The new hiring criterion: learning speed
If the useful life of skills is shrinking, a worker's value can no longer be measured solely by what they can do at a given moment. The ability to adapt and acquire new skills rapidly becomes the central parameter in hiring decisions.
This changes reskilling strategies across organizations. Online training vendors have already updated their offerings to include personalized microlearning paths with adaptive AI tutors. More advanced companies are exploring blended workforce models that combine full-time employees, project-based workers, AI-augmented workers, and autonomous agents to access critical skills quickly.
What organizations need to do now
Gartner points to several concrete directions. The first is building a skills intelligence program that maps the current skills of the workforce and those needed in the future, through joint effort among HR, business, and IT. The second is investing in adaptive learning systems that personalize training paths, proactively recommend microlearning modules, and verify acquired skills in real time.
A third recommendation involves simulators based on generative AI, capable of reproducing real work situations by simulating human behaviors. These are especially useful for junior professionals, who in many sectors are already losing on-the-job learning opportunities because entry-level tasks are being absorbed by AI before they can gain direct experience.

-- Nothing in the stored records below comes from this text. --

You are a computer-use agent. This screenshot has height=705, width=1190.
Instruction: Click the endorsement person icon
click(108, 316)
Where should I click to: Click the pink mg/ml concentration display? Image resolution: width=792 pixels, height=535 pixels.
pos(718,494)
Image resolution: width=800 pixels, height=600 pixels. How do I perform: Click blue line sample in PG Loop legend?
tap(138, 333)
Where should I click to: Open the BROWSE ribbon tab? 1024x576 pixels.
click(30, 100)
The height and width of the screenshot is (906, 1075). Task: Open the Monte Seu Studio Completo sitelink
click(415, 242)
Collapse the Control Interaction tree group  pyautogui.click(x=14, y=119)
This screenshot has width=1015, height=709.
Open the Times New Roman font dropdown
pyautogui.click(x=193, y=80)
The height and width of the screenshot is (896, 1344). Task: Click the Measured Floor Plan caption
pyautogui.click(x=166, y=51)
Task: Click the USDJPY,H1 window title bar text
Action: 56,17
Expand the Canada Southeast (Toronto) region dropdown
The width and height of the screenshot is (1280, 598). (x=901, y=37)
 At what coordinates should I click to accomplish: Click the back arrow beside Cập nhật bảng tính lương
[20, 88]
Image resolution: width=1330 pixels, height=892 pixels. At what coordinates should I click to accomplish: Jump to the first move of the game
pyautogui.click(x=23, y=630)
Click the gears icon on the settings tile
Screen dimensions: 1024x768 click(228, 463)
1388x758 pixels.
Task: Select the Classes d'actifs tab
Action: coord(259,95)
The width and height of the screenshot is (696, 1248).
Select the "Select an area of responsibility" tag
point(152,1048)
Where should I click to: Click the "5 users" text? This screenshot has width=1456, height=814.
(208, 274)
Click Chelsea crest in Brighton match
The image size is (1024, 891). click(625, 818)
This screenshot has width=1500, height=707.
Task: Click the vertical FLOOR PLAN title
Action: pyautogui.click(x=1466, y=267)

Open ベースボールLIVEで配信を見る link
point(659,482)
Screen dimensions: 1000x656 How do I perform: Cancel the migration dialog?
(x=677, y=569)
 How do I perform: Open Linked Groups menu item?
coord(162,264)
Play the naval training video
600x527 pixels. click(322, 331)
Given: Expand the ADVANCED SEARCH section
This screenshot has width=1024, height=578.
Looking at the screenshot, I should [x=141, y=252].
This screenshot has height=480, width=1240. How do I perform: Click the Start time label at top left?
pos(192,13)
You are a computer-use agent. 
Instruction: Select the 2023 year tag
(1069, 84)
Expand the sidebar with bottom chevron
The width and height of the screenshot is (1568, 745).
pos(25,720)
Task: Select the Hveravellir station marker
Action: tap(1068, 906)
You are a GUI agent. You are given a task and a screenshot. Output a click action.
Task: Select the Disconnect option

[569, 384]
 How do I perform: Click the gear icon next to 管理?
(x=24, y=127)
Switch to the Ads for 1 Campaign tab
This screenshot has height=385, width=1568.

Creating safe spaces for experimentation, where teams can learn new technologies without consequences for mistakes, and rewarding learning in year-end reviews are the other two recommended levers. On the operational front, freeing teams from repetitive processes through agentic automation is one of the conditions that makes it possible to dedicate real time to continuous training.
The takeaway
Technical skill remains necessary, but on its own it is no longer enough. The added value shifts to those who can learn continuously, collaborate with AI tools, and maintain the judgment capabilities that automation still does not cover: critical thinking, relationship management, leadership. These are the areas to invest in today, regardless of sector or role.